[RECORD EXTRACTS Boundary: Start]
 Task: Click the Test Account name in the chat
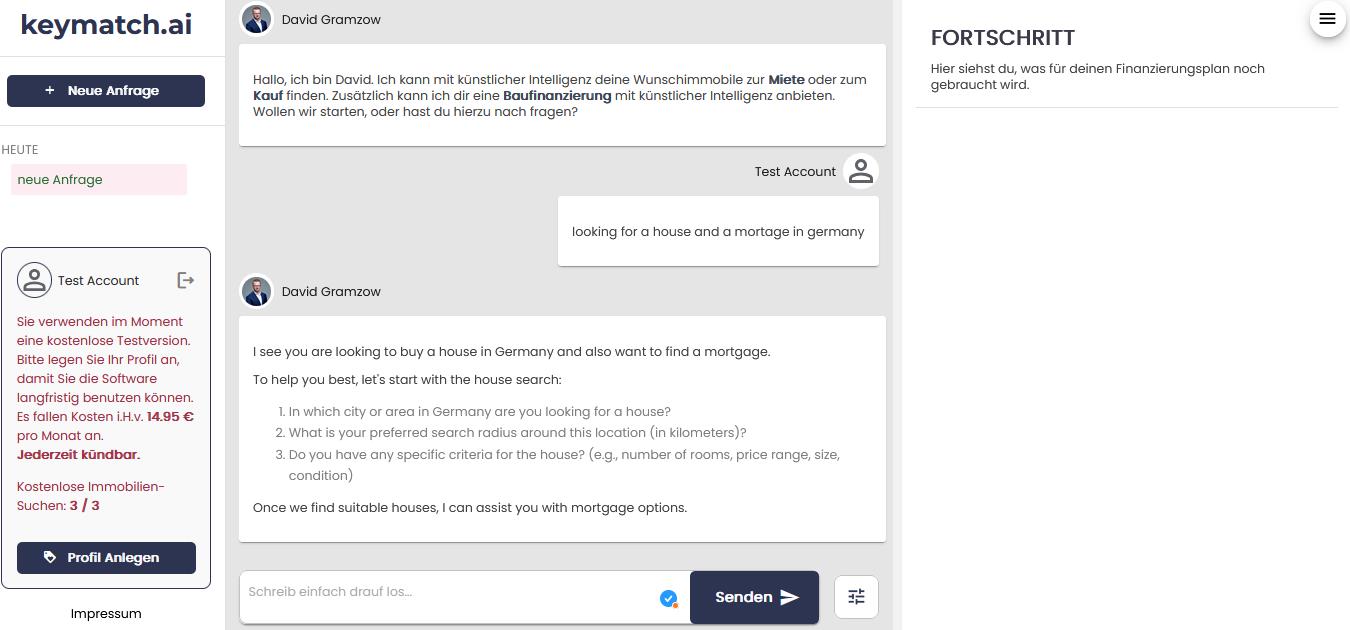click(795, 171)
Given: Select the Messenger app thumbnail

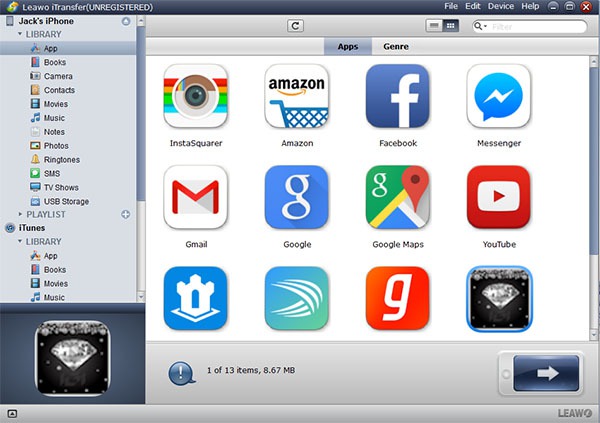Looking at the screenshot, I should coord(499,97).
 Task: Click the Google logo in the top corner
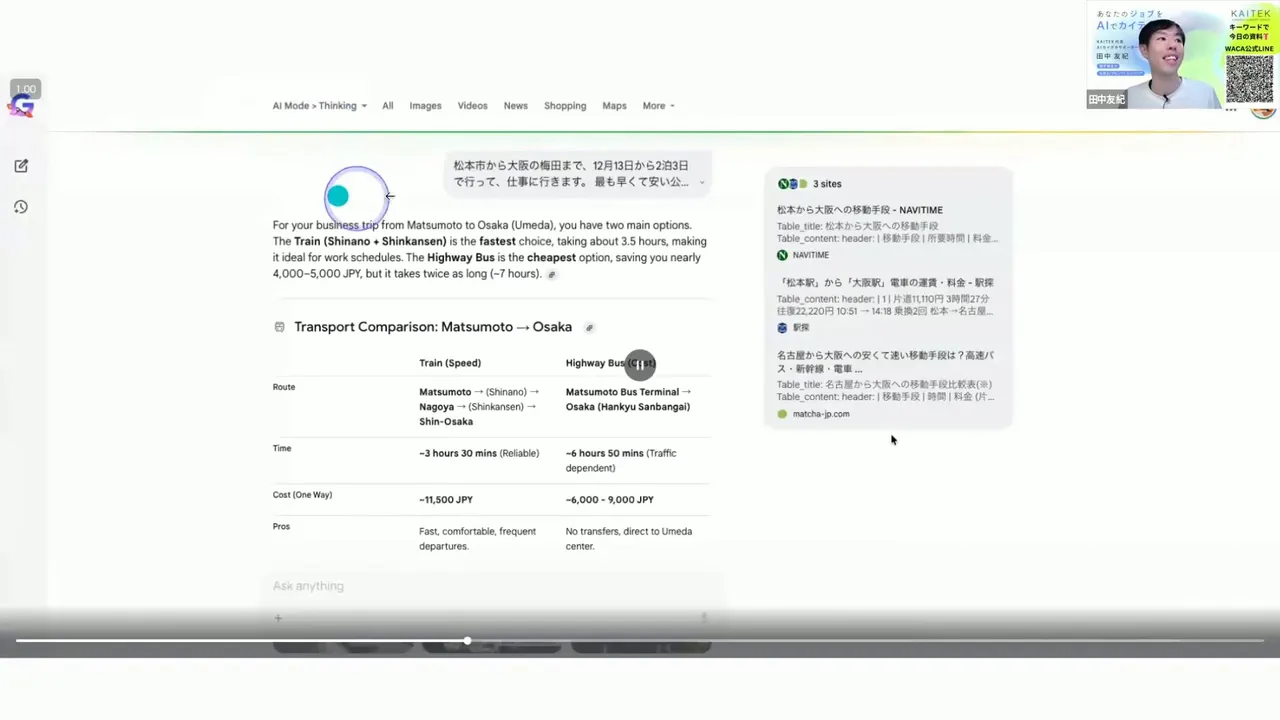point(21,107)
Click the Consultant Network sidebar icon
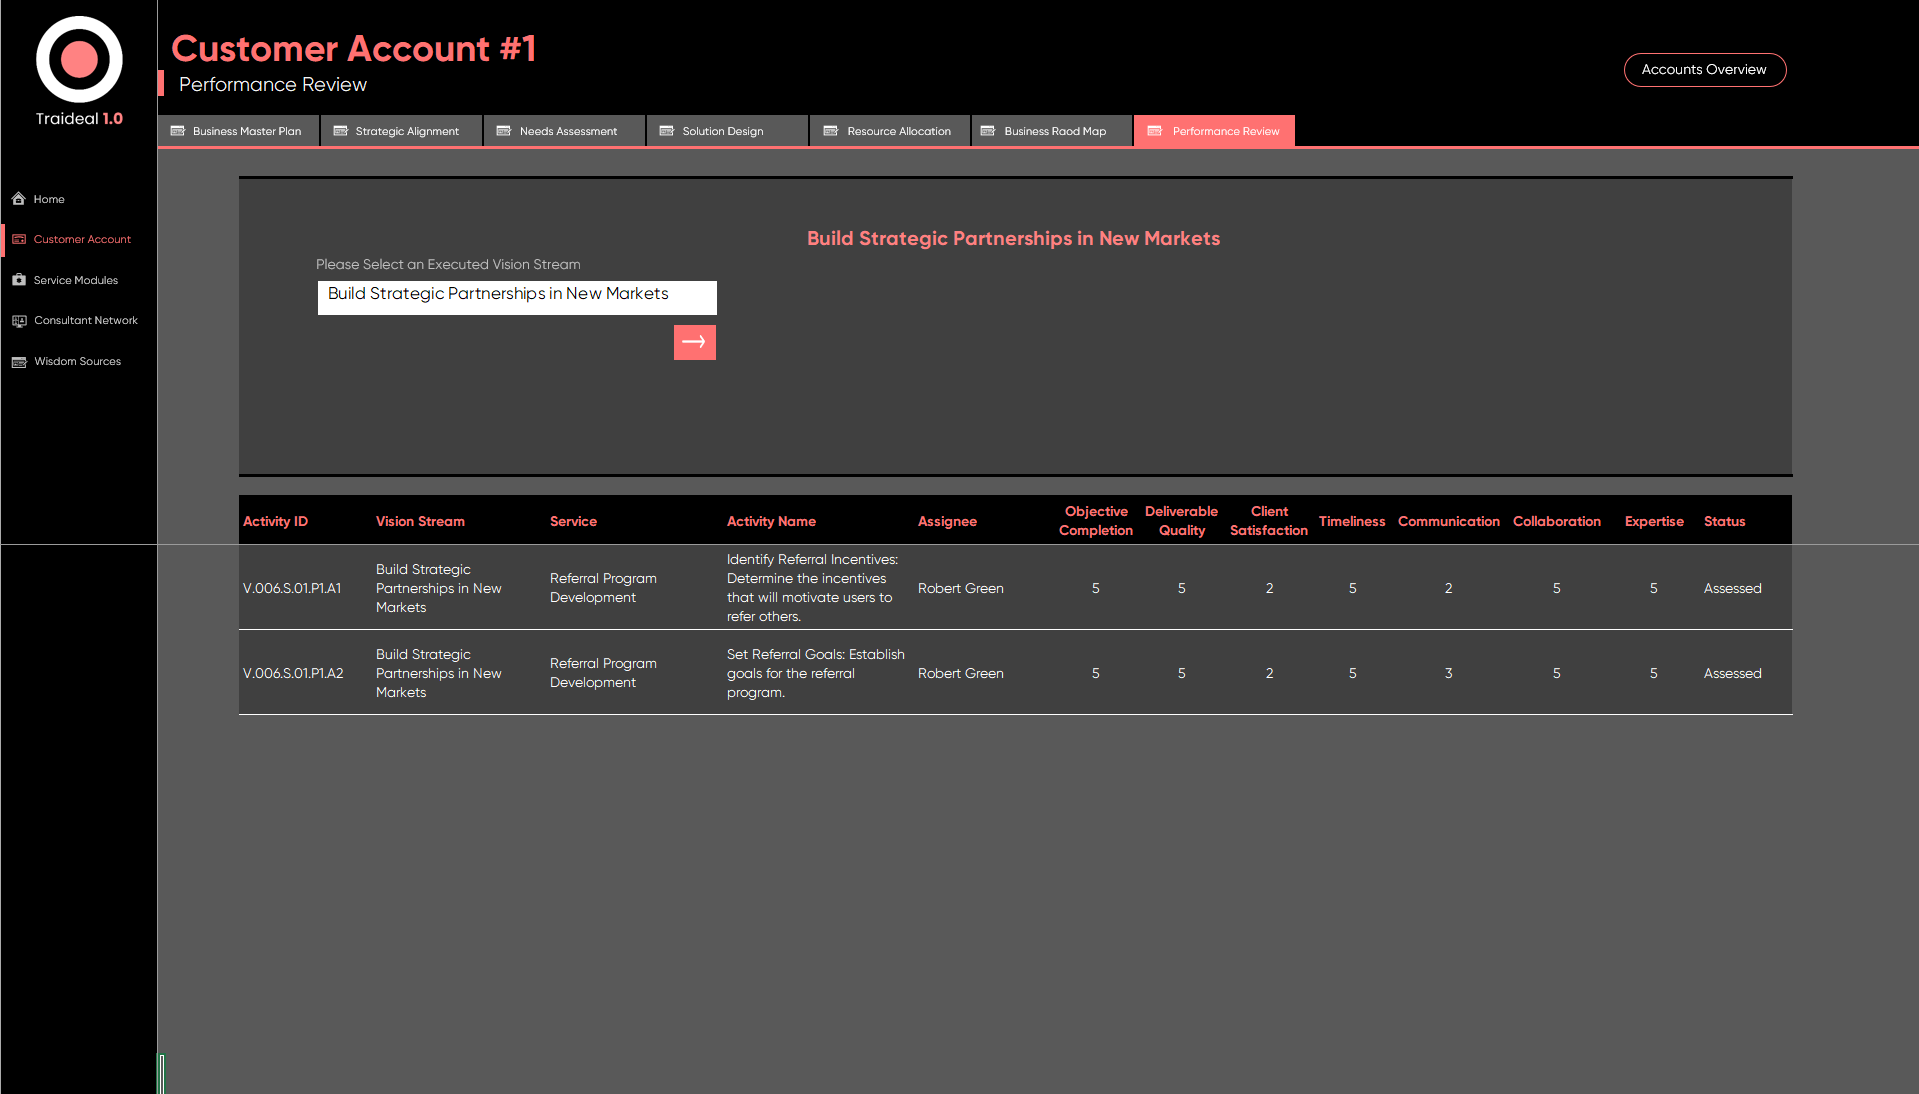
[RECORD EXTRACTS Boundary: End]
-- TASK TO CARRY OUT --
Only the wording of the records is wanted: copy it all exactly and omit the pictures.

-- ANSWER SECTION --
 Task: Click the Test Account name in the chat
click(795, 171)
Given: Select the Messenger app thumbnail

Looking at the screenshot, I should coord(499,97).
 Task: Click the Google logo in the top corner
point(21,107)
Click the Consultant Network sidebar icon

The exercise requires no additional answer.